Spike and I rely heavily on Barclay's commentaries for our teaching. I also find myself returning time and again to Oswald Chamber's My Utmost for His Highest for meditation. It never fails to challenge me to do deeper with God.
A current favorite of mine is a small volume of daily meditations on the four Gospels entitled Becoming Fire. In it, author Jeanie Miley draws the reader into each New Testament drama as an on-the-scene participant, relating our own thoughts and struggles to those of the Bible characters.
2. A fresh word
Try reading a favorite passage of Scripture in a translation you are not used to. See how fresh insights spring to life. Try, for instance, reading 1 Corinthians 13 in the J.B. Phillips translation: "Love has good manners and does not pursue selfish advantage. It is not touchy." The meaning here is so accessible! (Overall, this is a beautiful and poetic translation of the New Testament--worth adding to your library.)
Pam, my Bible teacher, teaches from the Amplified Bible, which is excellent for providing additional adjectives and expanding meaning.
Or try one that our whole family is enthusiastic about, the Bible paraphrase by Eugene H. Peterson entitled The Message. Though a paraphrase is not meant to replace a translation, it can bring invigorating new insights to familiar passages.
3. Praying your way through the Scriptures
"Pray your way through" a chapter or book of the Bible. This is one of the best ways I know to appropriate the truth of God's Word for our everyday lives. Verbal or written prayer can be used (I prefer to write). Here's how it works:
As I read through whatever book of the Bible I'm studying, I stop at every verse that speaks personally to me and write out a prayer pertaining to that verse. I try to make these prayers as personal and relevant to my own life as I possibly can.
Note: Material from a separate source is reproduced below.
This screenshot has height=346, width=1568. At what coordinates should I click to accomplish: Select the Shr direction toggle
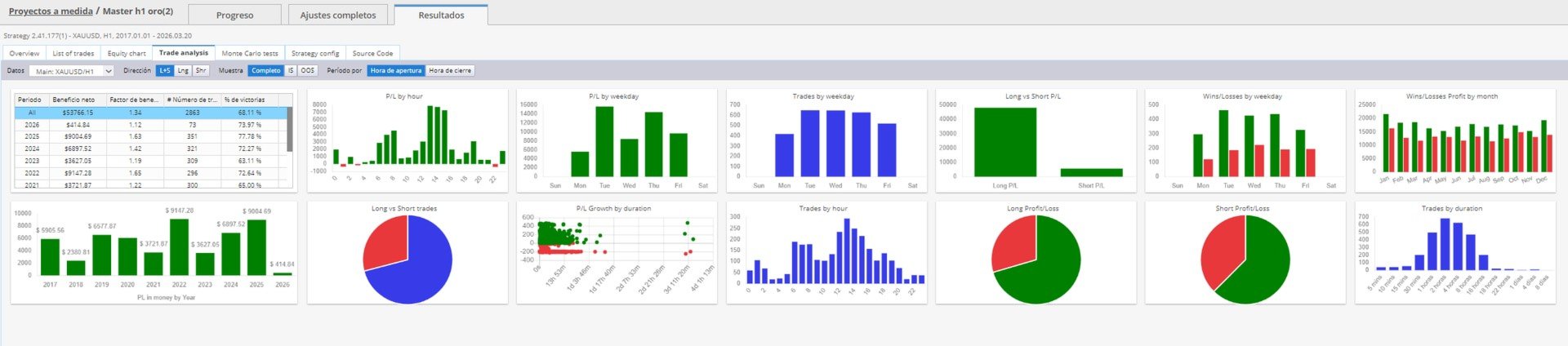(x=200, y=71)
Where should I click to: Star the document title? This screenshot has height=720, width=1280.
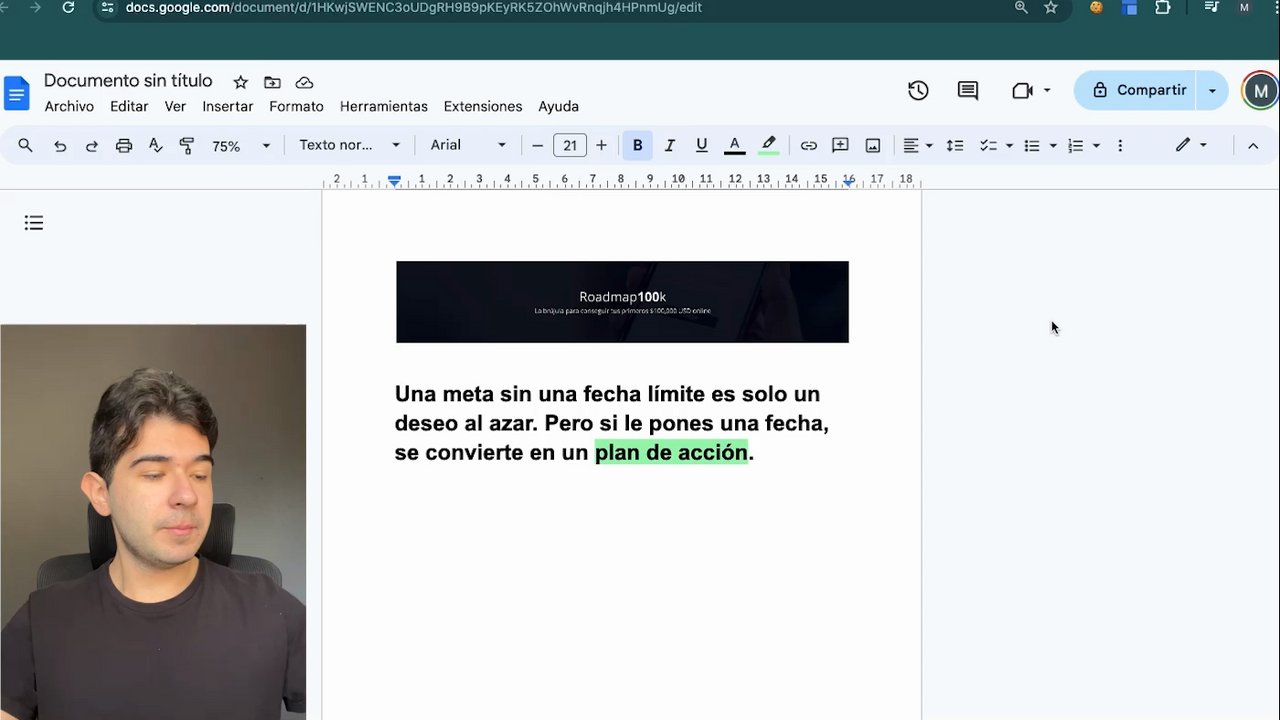point(240,82)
Here's an example, using Romans 8. First, read the verse or verses:
For those who are according to the flesh set their minds on the things of the flesh, but those who are according to the Spirit, the things of the Spirit. For the mind set on the flesh is death, but the mind set on the Spirit is life and peace (Romans 8:5-6).Next, write a prayer in simple, conversational words of your own, pertaining to what you have read:
Lord, it's real easy to tell when I'm living "according to the flesh" by what my thoughts keep returning to--what my mind keeps dwelling on. If my thoughts return time after time to anything other than You, I'm usually not "in the Spirit." Sometimes I get totally stuck on shopping for clothes, or redoing the house or something like that. Then, before I know it, I have squeezed You right out of my mind. There's nothing wrong with clothes or wallpaper-- I know that. It's just that when they take over my brain like that, they start competing with You. Father, teach me to live "according to the Spirit." Everything else is dying. Only You are life and peace. Those are the qualities I hunger for! Amen.4. Character study
Do a study of one particular Bible character. Trace that person's life in Scripture. Read other books and commentaries on his or her life. Try to "get inside this character's head" and figure out how he thought and why he did the things he did. In what ways is he or she like you? Different from you?
5. The acts of your life
Realize that though the Bible is complete, the Book of Acts (the story of God's church) is still being created in the lives of each one of us who follow Jesus. Write out your own story. Who are you and how is your life affecting the coming of God's kingdom on earth? Don't over glamorize yourself, but try not to be too hard on yourself, either. Make your story as factual and complete as possible. Someday you will be asked to give your testimony, "to give an account for the hope that is in you (1 Peter 3:15), and you'll be prepared!
6. Consider the benefits
Go through Psalm 119 and make your own inventory of the benefits mentioneed that are available to the man or woman who studies God's Word.